In different cases, a current New Jersey police chief and a former New Jersey police chief are being charged with sexual misconduct while on the job.
Andrew Kudrick, who used to be the head of the Howell Police Department, is accused of having an affair with a police employee and then trying to hide it when the township started to look into it.
On Wednesday, the attorney general said that official misconduct and tampering with public data were among the charges.
“According to our investigation, the defendant went so far as to threaten to start an improper internal affairs investigation of a high-ranking member of the police force who knew about the affair and planned to tell the special counsel,” said New Jersey Attorney General Matthew Platkin.
The AG says the witness was a captain in the police force.
“Falling into political disfavor does not make you a criminal. Andy is well liked by both the police and the people of Howell Township. “He plans to fight these charges with all his might,” his lawyer, Robert Honecker, said in a statement.

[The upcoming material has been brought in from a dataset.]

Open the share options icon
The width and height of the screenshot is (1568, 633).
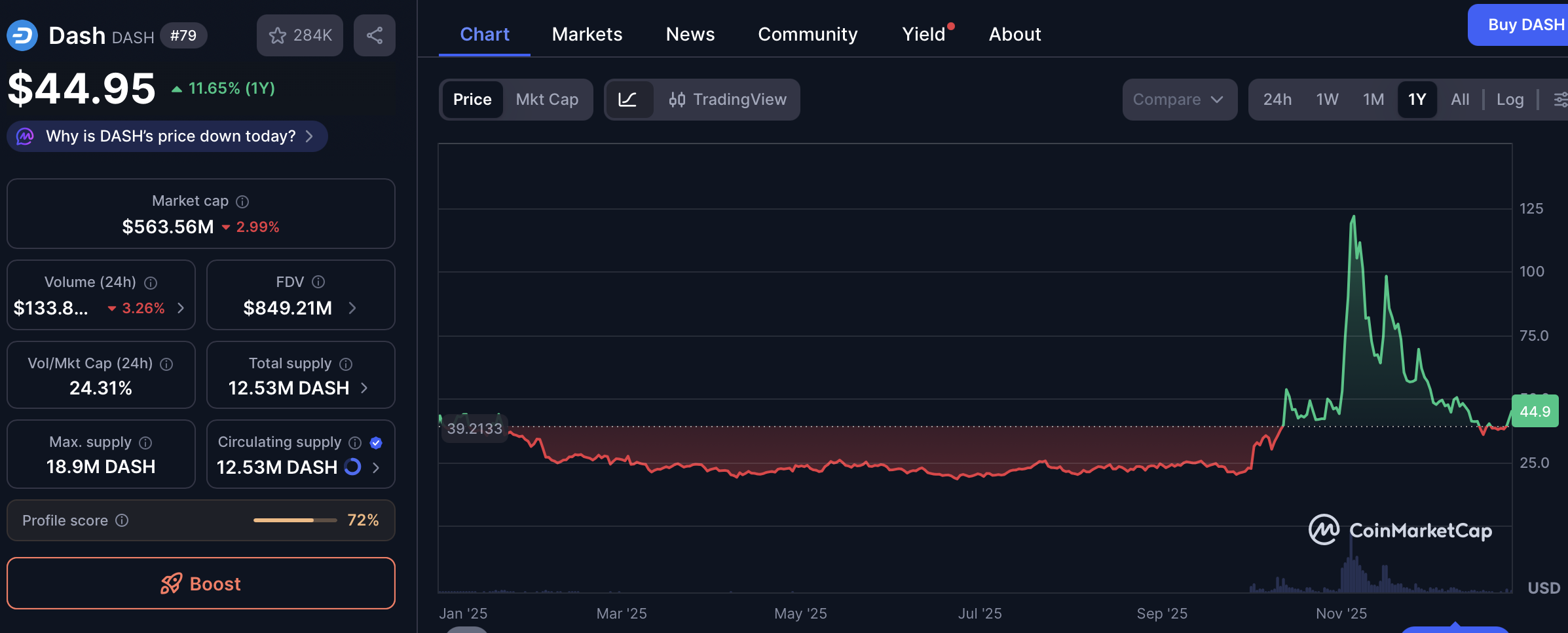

Chief Thomas Herbst has been on administrative leave in Manville, Somerset County, since one of his alleged victims filed a lawsuit against him last year. On Wednesday, however, he was arrested by state police and brought before a judge on charges of sexual assault, official misconduct, and criminal sexual contact.
The AG says Herbst preyed on women sexually for more than a decade and went after many of them. The Attorney General says he even went to the home of at least one of his victims.
“From 2008 to 2021, the defendant touched, exposed himself to, and sexually assaulted a police officer on a regular basis.” “He did this a lot, and he did it a lot while he and the victim were working,” Platkin said. “At one point, the defendant is said to have told the victim to wear skirts.”
The AG says the chief used his power to get sexual favors from the wife of at least one subordinate in exchange for a raise. These women weren’t just the ones he worked with.
Platkin said that Herbst would ask the wives of officers under him for sexual favors so that those officers would get good job decisions and chances.
Herbst, who has worked there since 1991, says that the claims are false.
“He has never had any non-consensual, forced, or coerced sexual behavior with anyone, period,” defense attorney James Wronko said. “It doesn’t matter if they worked with him, if he worked near them, or in any other situation. He has never done that.”